Judging the competitors will be a panel of respected performers and teachers, all experienced in assessing whether the talent and ambitions of the competitors can lead to a career as a performer. It’s a tricky judgment to make, said Norman Krieger, one of the judges. He is the chairman of the piano department at Indiana University’s Jacobs School of Music and is familiar to Hawaii audiences, having performed with the symphony several times and running a music festival on Kauai in the late 1990s.

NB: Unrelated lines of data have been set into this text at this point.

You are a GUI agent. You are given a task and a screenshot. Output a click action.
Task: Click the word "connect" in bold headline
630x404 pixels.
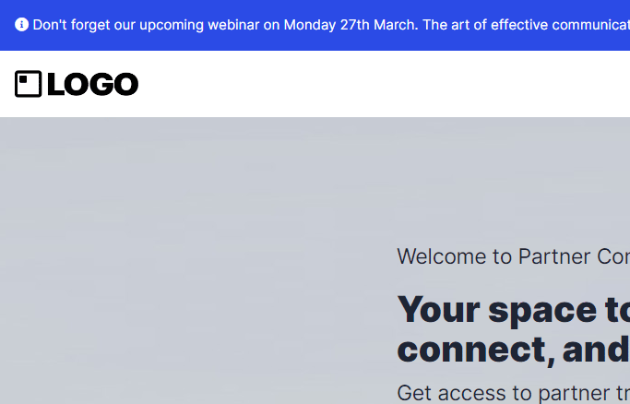(x=470, y=350)
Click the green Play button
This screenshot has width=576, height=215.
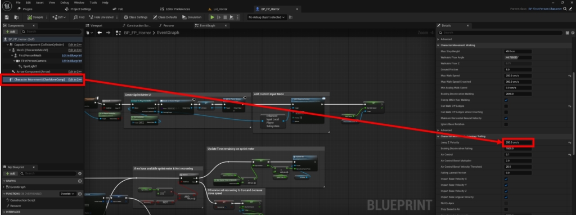pos(212,17)
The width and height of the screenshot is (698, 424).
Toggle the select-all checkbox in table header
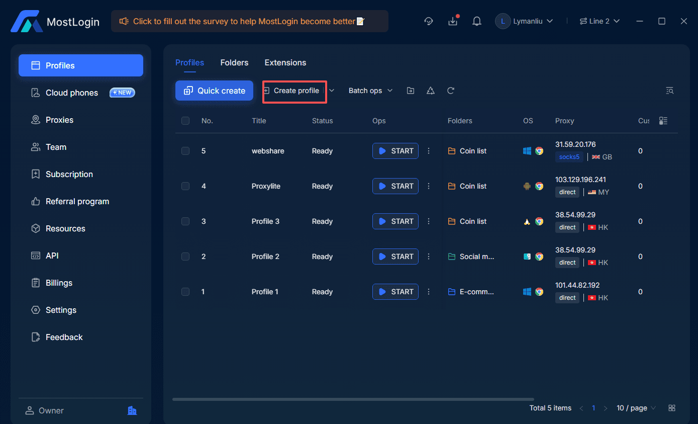(x=185, y=121)
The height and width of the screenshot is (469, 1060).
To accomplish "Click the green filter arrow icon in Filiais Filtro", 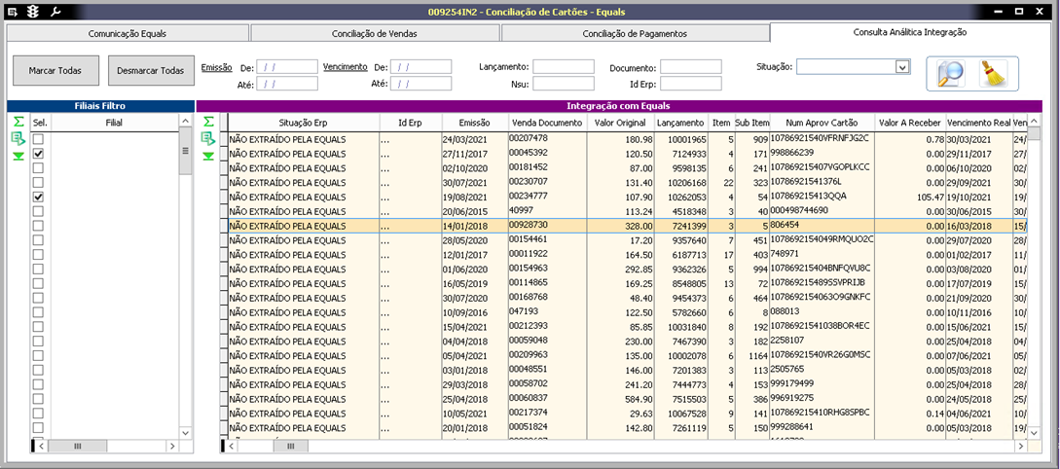I will click(x=18, y=155).
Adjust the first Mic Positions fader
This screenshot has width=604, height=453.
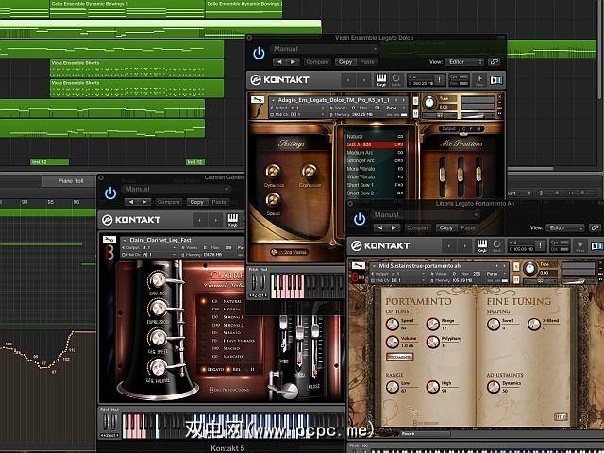[443, 175]
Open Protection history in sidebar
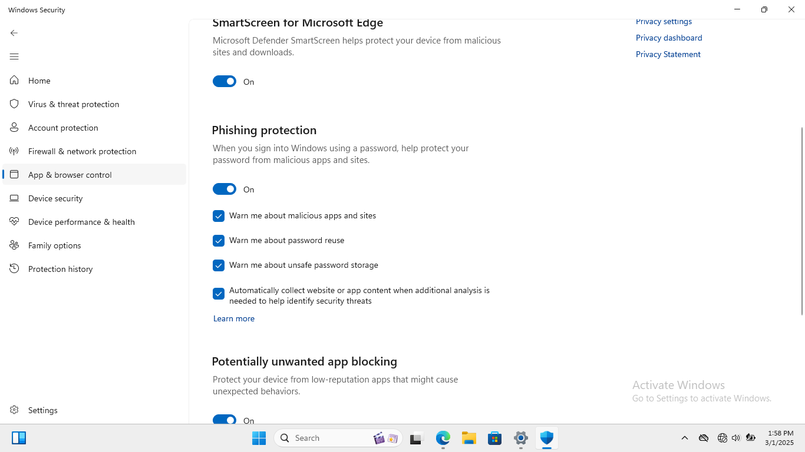805x452 pixels. pyautogui.click(x=60, y=269)
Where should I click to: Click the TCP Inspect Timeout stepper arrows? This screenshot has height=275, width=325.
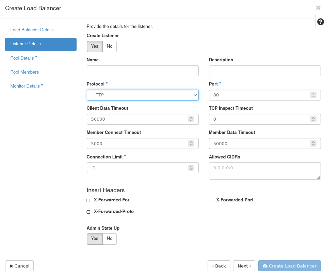point(313,119)
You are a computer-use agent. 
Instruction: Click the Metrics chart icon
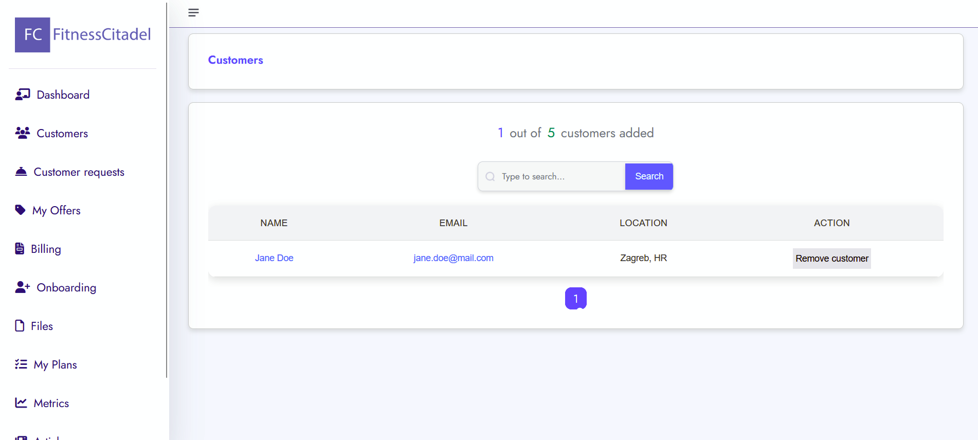[21, 403]
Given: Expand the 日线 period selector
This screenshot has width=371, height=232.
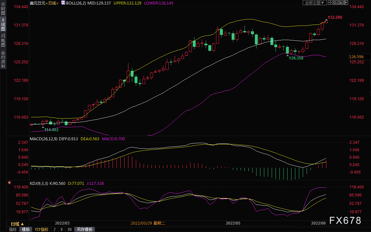Looking at the screenshot, I should [x=17, y=224].
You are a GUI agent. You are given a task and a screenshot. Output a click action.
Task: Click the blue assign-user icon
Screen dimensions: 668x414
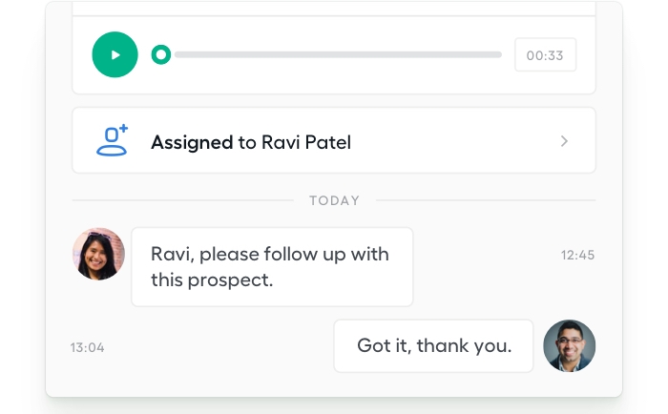click(x=112, y=140)
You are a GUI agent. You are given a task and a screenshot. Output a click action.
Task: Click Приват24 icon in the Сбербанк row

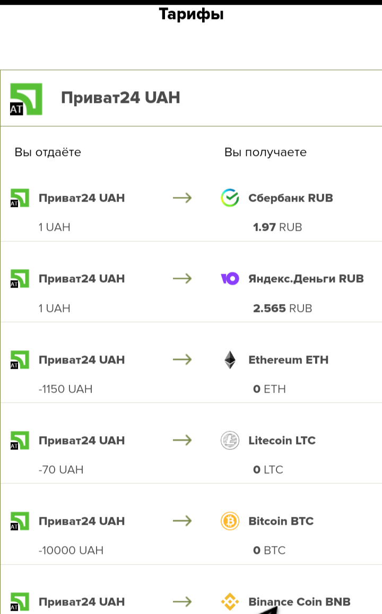pos(20,198)
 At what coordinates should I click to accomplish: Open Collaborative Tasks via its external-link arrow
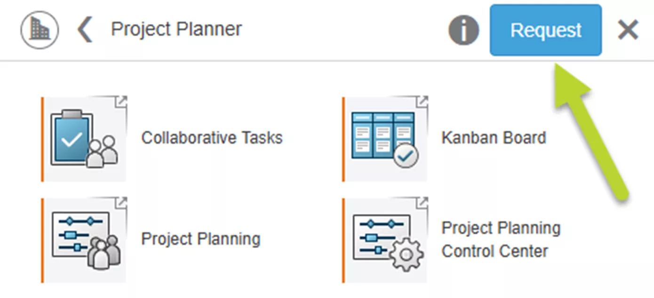tap(123, 100)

“I’m interested in supporting talent and personality and people that have that nice balance between respecting the composer and internalizing that music and making it fresh, and sharing their love for the music,” he said. He listed several criteria that he looks for as a juror — “knowledge of the score, technique, sound quality, pedaling, balance, getting used to a piano that you’ve never played.”

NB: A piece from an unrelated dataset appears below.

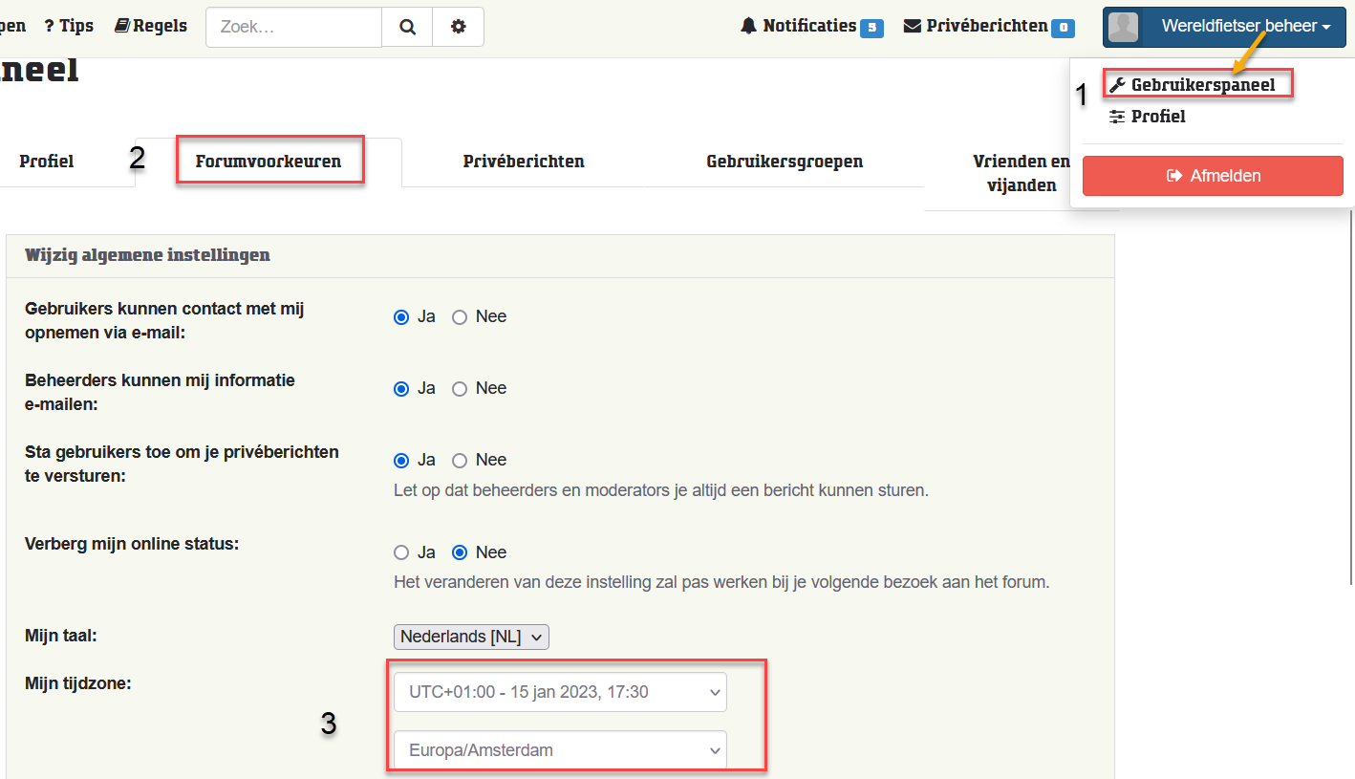
Task: Open Gebruikerspaneel from user menu
Action: (1202, 85)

Modern technology has placed a burden on young pianists, he said, because it has led to the expectation that performances be note-perfect. That can get in the way of artistry.
“Horowitz used to say he could play a recital and not miss a note if he would just not be as passionate,” Krieger said, referring to the renowned pianist Vladimir Horowitz from Russia. “Some of the greatest concerts I ever heard in my life had Horowitz missing notes, because he took risks.”

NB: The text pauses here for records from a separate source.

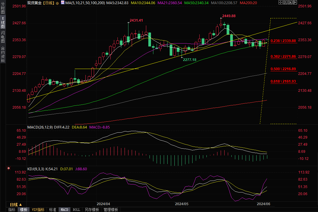Click the crosshair circle icon beside 现货黄金
The width and height of the screenshot is (318, 212).
(58, 3)
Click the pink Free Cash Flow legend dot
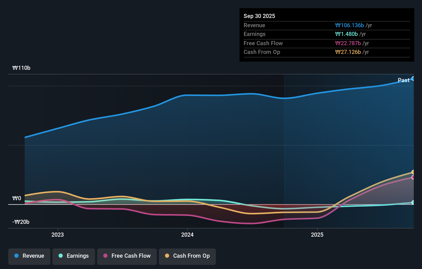Screen dimensions: 422x269 [x=105, y=256]
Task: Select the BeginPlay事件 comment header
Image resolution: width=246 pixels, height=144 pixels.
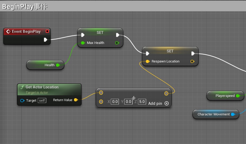Action: click(x=25, y=7)
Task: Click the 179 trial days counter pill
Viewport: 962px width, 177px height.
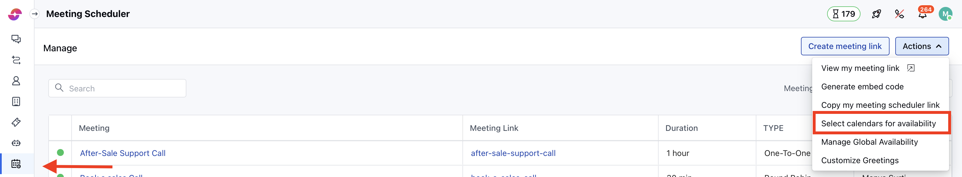Action: coord(843,14)
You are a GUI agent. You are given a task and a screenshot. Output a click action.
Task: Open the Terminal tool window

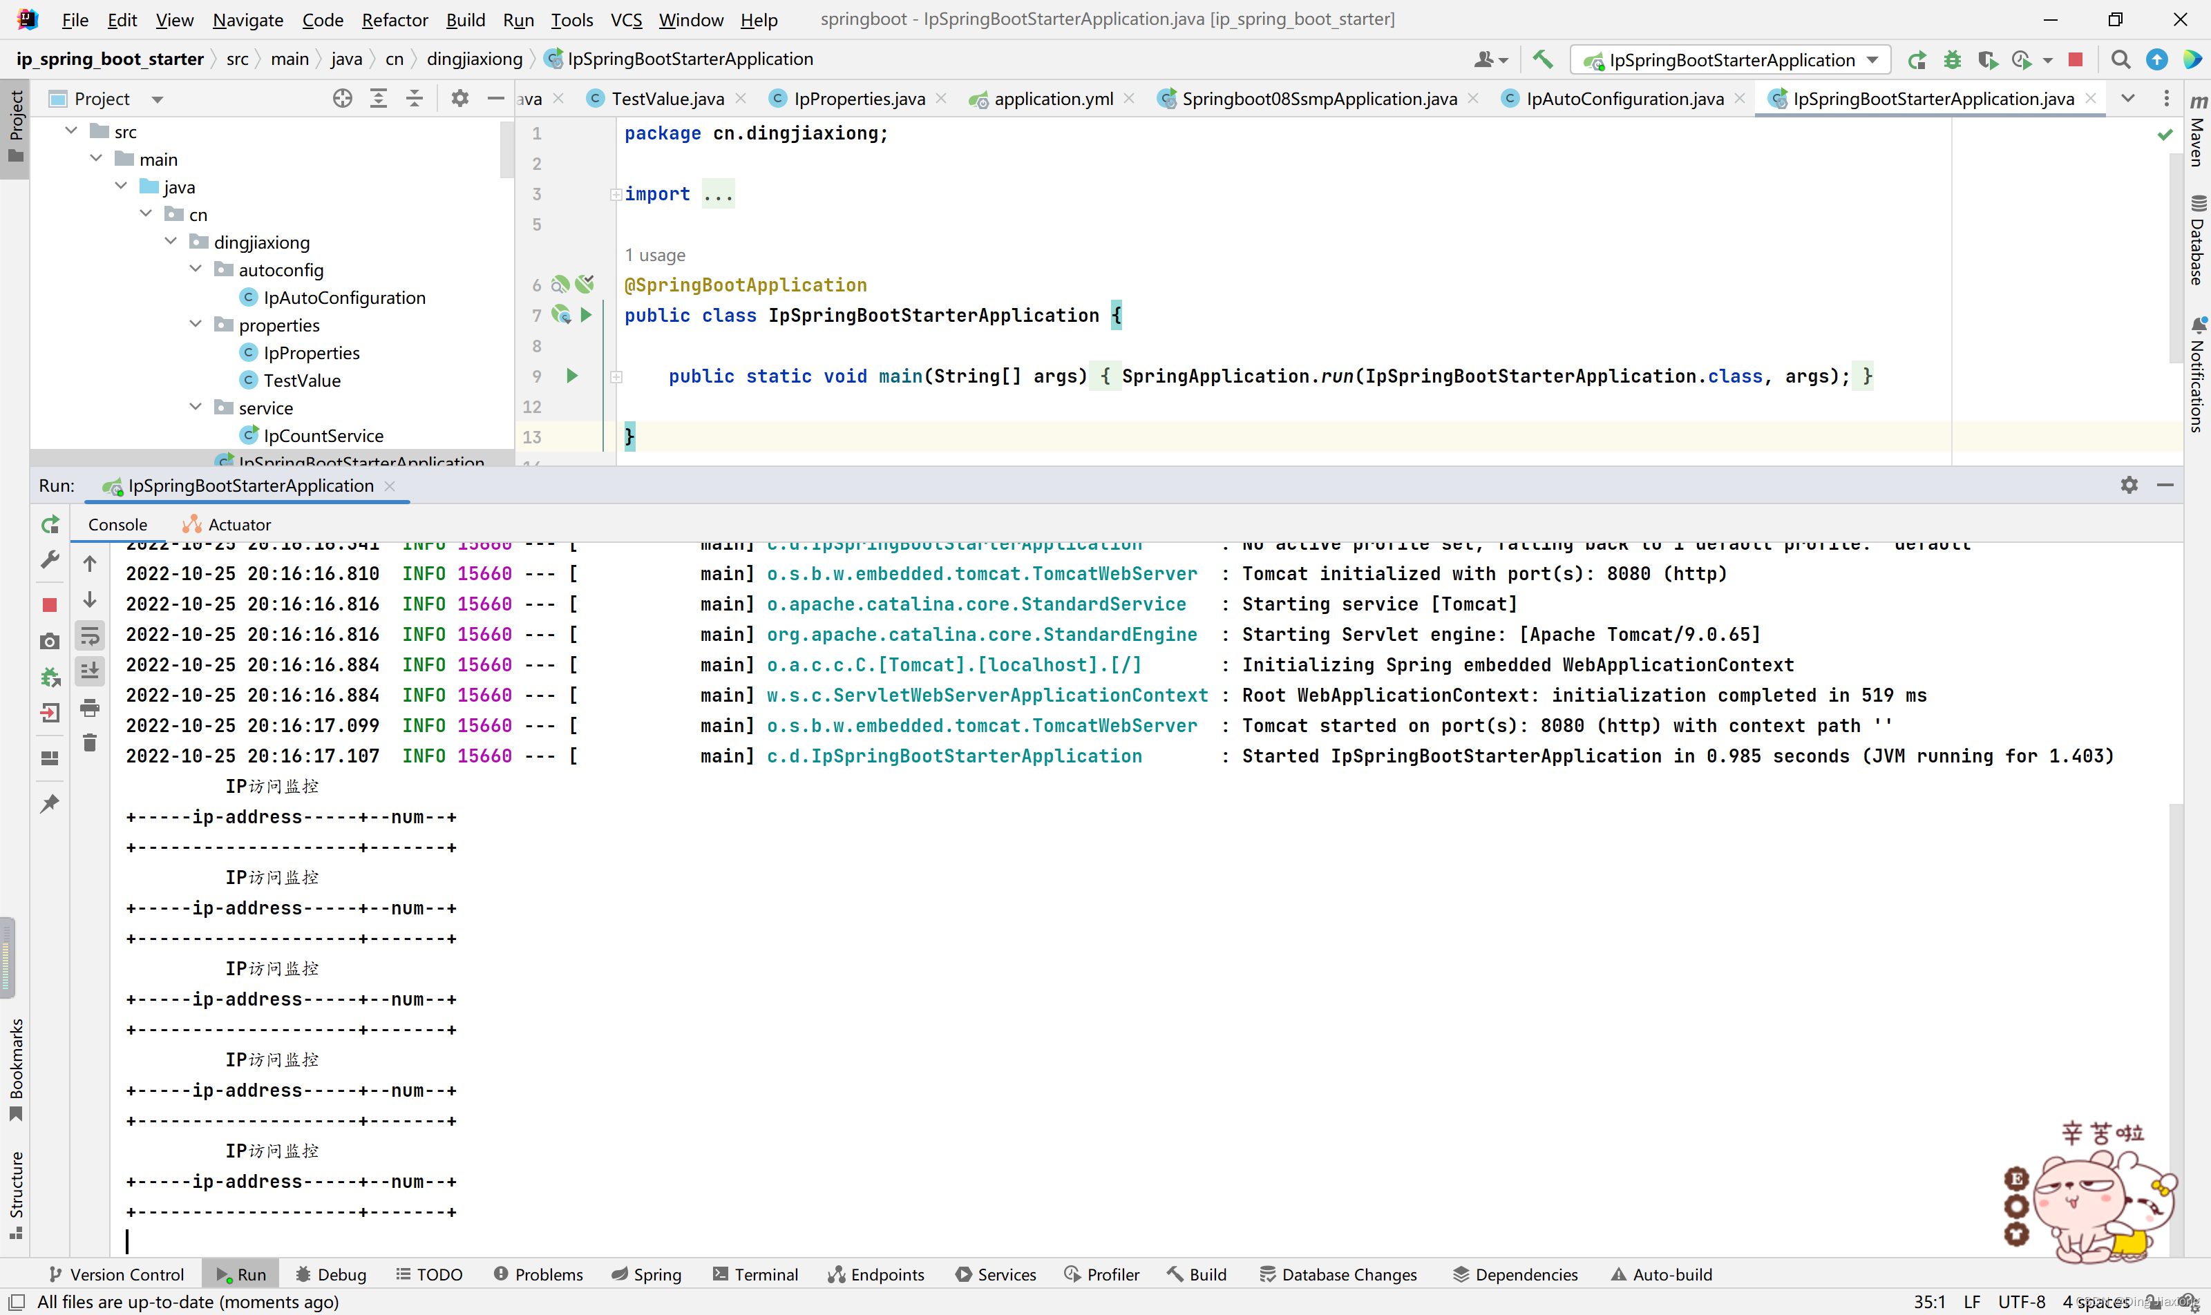tap(755, 1274)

Ever since Harvey Lavan “Van” Cliburn — then an almost unknown pianist from Texas — won the first International Tchaikovsky Competition in Russia in 1958, contests have become extremely important to a young pianist’s career, Krieger said. Taking place during the Cold War, that first contest was an historic event and gave Cliburn “instant world recognition,” Krieger said.
All major piano competitions require finalists to perform with a symphony as the ultimate test, and the performances can be a showcase for the orchestra as well. Joseph Stepec, who conducts the symphony’s Ohana Series and teaches at UH, will lead the orchestra for the finals. It will be the first time he has conducted for a piano competition, and he is looking forward to the challenge.
“I think to be a conductor you kind of have to be an adrenaline junkie,” he said. “As someone more or less at the beginning of my career, it’s exciting to chomp on.”
He expects to get about an hour’s rehearsal with each of the finalists. Seven concertos, by Beethoven, Prokofiev, Tchaikovsky and Rachmaninoff, are on the list of possible repertoire, but the final program won’t be determined until three days before the performance.
“We’re all professionals, and the Hawai‘i Symphony, they’re able to play anything. There is this universal language of music,” he said. “We all take our inspirations from the same well.”
—
Ke‘alohi International Piano Competition
>> First round: 30-minute solo recitals. June 15, 10 a.m.-noon and 2-5:30 p.m.; June 16, 1-5:30 p.m. Orvis Auditorium, University of Hawaii at Manoa. Cost: Free
>> Semifinals: Piano concertos, with second piano accompaniment. June 19, 1-5:30 p.m. Orvis Auditorium. Cost: $20. Tickets: 808ne.ws/pianosemifinals
>> Finals: Piano concertos, performed with the Hawai‘i Symphony Orchestra. June 22, 7:30 p.m., Blaisdell Concert Hall. Cost: $10. Tickets: ticketmaster.com
>> Note: The first round and the semifinals will be livestreamed at alink-argerich.org.